Europa and Enceladus, respective moons of Jupiter and Saturn, are prime targets in the exploration of potentially habitable extraterrestrial ocean worlds. Organic material could be incorporated from the ocean into ice grains ejected from the surface or in potential plumes and detected via spacecraft flybys with impact ionization mass spectrometers, such as the SUrface Dust Analyzer (SUDA) onboard Europa Clipper or the Cosmic Dust Analyzer (CDA) onboard the past Cassini mission. Ice grains ejected from both Europa and Enceladus are expected to contain sodium salts, specifically sodium chloride (NaCl), in varying concentrations. Consequently, it is important to understand its effects on the mass spectrometric signatures of organic material in salt-rich ice grains.
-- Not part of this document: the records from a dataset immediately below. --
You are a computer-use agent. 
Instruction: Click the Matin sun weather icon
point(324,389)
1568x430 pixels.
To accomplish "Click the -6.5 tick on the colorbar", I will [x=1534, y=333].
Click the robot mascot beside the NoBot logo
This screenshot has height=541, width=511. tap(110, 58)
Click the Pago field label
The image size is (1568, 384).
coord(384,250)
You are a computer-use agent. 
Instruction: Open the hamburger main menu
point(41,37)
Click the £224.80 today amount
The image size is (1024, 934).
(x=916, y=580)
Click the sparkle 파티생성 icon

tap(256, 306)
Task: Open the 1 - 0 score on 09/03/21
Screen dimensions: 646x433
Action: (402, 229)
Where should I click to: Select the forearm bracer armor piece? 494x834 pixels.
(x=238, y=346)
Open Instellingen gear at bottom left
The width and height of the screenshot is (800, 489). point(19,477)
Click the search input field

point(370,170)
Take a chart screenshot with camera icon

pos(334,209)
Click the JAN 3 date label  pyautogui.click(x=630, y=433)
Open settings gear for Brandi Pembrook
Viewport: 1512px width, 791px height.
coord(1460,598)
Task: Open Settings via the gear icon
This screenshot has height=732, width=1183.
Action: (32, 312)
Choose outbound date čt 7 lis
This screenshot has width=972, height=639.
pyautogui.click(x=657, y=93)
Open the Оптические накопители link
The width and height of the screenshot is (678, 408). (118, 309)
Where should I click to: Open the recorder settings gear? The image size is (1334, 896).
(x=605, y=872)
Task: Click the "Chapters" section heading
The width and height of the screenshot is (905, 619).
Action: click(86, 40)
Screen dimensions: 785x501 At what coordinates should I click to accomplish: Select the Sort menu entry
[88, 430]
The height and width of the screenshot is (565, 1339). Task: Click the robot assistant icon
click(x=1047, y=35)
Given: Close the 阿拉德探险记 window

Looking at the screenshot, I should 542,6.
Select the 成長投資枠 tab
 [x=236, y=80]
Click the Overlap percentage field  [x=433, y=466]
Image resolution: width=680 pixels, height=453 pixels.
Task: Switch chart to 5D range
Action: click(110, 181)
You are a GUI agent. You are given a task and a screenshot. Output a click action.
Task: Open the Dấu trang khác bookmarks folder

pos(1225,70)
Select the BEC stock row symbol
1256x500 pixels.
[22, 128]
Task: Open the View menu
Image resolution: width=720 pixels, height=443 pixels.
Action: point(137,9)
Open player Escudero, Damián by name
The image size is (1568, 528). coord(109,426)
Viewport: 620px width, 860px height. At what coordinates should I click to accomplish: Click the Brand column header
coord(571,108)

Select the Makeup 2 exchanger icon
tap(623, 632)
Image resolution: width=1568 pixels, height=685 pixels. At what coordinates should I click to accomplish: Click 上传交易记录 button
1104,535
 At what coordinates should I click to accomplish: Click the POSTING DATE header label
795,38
Previous studies have only focused on the detection of biosignatures, such as amino acids, in salt-rich ice grains. We here perform analogue experiments using the Laser Induced Liquid Beam Ion Desorption (LILBID) technique to study how a wide variety of abiotic and potentially biotic organic molecules could be identified by SUDA-type instruments. We investigate their mass spectral characteristics and detectability at various typical NaCl concentrations expected for salt-rich ice grains and in both cation and anion modes. Results show that organics in salt-rich ice grains can still be detected because of the formation of molecular ions and sodiated and chlorinated species. However, high salt concentrations induce compound- and concentration-dependent suppression effects, depending on the chemical properties and functional groups of the analytes. Our results emphasize the need of both ion modes to detect a wide range of organics embedded in complex matrices and to discriminate between abiotic and potentially biotic species. This work complements a spectral reference library for Europa Clipper and other ocean world missions.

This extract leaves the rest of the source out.